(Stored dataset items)
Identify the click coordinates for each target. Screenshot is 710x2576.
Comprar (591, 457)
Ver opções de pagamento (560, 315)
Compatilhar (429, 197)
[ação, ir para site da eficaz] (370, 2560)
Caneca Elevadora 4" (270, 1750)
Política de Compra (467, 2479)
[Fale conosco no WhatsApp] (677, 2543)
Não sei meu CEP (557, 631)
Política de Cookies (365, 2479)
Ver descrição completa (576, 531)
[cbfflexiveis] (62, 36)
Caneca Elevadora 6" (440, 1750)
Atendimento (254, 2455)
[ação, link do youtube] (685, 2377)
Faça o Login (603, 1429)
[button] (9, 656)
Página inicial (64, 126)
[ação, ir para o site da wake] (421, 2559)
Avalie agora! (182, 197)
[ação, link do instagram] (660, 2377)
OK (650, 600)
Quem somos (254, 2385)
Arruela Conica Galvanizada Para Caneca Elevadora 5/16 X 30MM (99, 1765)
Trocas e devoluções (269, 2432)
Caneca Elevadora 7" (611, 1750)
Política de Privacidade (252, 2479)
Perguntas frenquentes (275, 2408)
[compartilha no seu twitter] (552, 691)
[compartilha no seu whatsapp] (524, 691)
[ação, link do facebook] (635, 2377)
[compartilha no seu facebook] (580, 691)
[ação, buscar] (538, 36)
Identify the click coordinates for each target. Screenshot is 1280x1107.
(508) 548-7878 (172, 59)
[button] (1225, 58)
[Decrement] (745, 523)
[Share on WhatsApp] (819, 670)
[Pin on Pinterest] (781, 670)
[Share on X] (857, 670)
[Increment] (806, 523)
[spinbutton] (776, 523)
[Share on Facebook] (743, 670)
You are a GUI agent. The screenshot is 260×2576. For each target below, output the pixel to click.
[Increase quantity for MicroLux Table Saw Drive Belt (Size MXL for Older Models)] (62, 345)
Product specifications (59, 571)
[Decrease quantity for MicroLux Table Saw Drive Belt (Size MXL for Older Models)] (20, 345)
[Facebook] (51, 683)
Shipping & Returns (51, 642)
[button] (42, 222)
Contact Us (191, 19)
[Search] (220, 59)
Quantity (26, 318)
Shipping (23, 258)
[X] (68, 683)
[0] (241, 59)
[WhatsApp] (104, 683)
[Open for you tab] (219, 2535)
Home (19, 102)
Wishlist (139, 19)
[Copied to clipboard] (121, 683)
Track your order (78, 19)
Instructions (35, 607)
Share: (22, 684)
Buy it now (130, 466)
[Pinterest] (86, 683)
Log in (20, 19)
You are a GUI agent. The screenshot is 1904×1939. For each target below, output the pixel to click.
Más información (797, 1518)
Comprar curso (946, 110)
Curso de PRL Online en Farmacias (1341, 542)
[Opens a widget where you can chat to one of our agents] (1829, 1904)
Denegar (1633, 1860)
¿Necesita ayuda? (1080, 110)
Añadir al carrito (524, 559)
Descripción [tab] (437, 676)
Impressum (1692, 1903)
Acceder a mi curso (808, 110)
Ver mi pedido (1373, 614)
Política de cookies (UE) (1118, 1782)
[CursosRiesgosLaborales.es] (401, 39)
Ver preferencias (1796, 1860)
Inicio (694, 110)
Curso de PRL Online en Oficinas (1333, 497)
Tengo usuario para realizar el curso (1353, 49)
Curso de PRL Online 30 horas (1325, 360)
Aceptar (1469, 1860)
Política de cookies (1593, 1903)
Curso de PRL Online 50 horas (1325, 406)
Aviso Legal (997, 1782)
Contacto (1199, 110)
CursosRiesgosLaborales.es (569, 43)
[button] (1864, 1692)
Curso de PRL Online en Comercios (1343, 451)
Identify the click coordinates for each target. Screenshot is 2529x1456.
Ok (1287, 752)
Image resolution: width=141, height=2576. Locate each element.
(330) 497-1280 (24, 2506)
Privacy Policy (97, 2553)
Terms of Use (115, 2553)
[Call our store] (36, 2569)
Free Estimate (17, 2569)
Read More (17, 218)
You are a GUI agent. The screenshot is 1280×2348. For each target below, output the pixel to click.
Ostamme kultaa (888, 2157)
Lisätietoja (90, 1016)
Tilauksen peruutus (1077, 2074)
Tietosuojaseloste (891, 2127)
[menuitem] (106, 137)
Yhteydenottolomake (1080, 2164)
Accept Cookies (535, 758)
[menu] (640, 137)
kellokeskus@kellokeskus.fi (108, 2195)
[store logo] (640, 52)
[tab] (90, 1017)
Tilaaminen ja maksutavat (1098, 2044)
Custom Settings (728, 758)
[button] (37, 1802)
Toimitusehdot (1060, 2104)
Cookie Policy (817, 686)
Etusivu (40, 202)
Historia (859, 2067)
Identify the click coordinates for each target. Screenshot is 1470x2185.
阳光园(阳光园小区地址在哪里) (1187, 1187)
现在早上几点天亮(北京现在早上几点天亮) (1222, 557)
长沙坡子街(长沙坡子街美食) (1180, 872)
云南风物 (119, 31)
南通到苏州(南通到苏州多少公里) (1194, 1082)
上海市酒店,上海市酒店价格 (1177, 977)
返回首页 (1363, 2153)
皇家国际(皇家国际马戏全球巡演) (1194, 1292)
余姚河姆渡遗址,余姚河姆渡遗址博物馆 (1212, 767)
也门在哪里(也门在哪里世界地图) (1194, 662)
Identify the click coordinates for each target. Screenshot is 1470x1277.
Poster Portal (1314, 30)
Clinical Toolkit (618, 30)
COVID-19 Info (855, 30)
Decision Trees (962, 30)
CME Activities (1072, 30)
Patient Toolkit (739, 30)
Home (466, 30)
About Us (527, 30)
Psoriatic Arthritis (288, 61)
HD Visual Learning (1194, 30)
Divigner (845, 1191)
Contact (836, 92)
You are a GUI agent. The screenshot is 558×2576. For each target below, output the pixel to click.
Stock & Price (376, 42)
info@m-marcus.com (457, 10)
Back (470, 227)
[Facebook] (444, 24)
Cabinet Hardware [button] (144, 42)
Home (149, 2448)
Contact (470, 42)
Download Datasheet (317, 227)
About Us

__What the task requires__. Of all the entries above, retype exactly the lines from the line with "OK (650, 600)" to the line with "Log in (20, 19)", both included, and no others.

__Answer to this problem__.
OK (650, 600)
Quem somos (254, 2385)
Arruela Conica Galvanizada Para Caneca Elevadora 5/16 X 30MM (99, 1765)
Trocas e devoluções (269, 2432)
Caneca Elevadora 7" (611, 1750)
Política de Privacidade (252, 2479)
Perguntas frenquentes (275, 2408)
[compartilha no seu twitter] (552, 691)
[compartilha no seu whatsapp] (524, 691)
[ação, link do facebook] (635, 2377)
[compartilha no seu facebook] (580, 691)
[ação, buscar] (538, 36)
Identify the click coordinates for each target. Screenshot is 1280x1107.
(508) 548-7878 (172, 59)
[button] (1225, 58)
[Decrement] (745, 523)
[Share on WhatsApp] (819, 670)
[Pin on Pinterest] (781, 670)
[Share on X] (857, 670)
[Increment] (806, 523)
[spinbutton] (776, 523)
[Share on Facebook] (743, 670)
You are a GUI agent. The screenshot is 260×2576. For each target below, output the pixel to click.
[Increase quantity for MicroLux Table Saw Drive Belt (Size MXL for Older Models)] (62, 345)
Product specifications (59, 571)
[Decrease quantity for MicroLux Table Saw Drive Belt (Size MXL for Older Models)] (20, 345)
[Facebook] (51, 683)
Shipping & Returns (51, 642)
[button] (42, 222)
Contact Us (191, 19)
[Search] (220, 59)
Quantity (26, 318)
Shipping (23, 258)
[X] (68, 683)
[0] (241, 59)
[WhatsApp] (104, 683)
[Open for you tab] (219, 2535)
Home (19, 102)
Wishlist (139, 19)
[Copied to clipboard] (121, 683)
Track your order (78, 19)
Instructions (35, 607)
Share: (22, 684)
Buy it now (130, 466)
[Pinterest] (86, 683)
Log in (20, 19)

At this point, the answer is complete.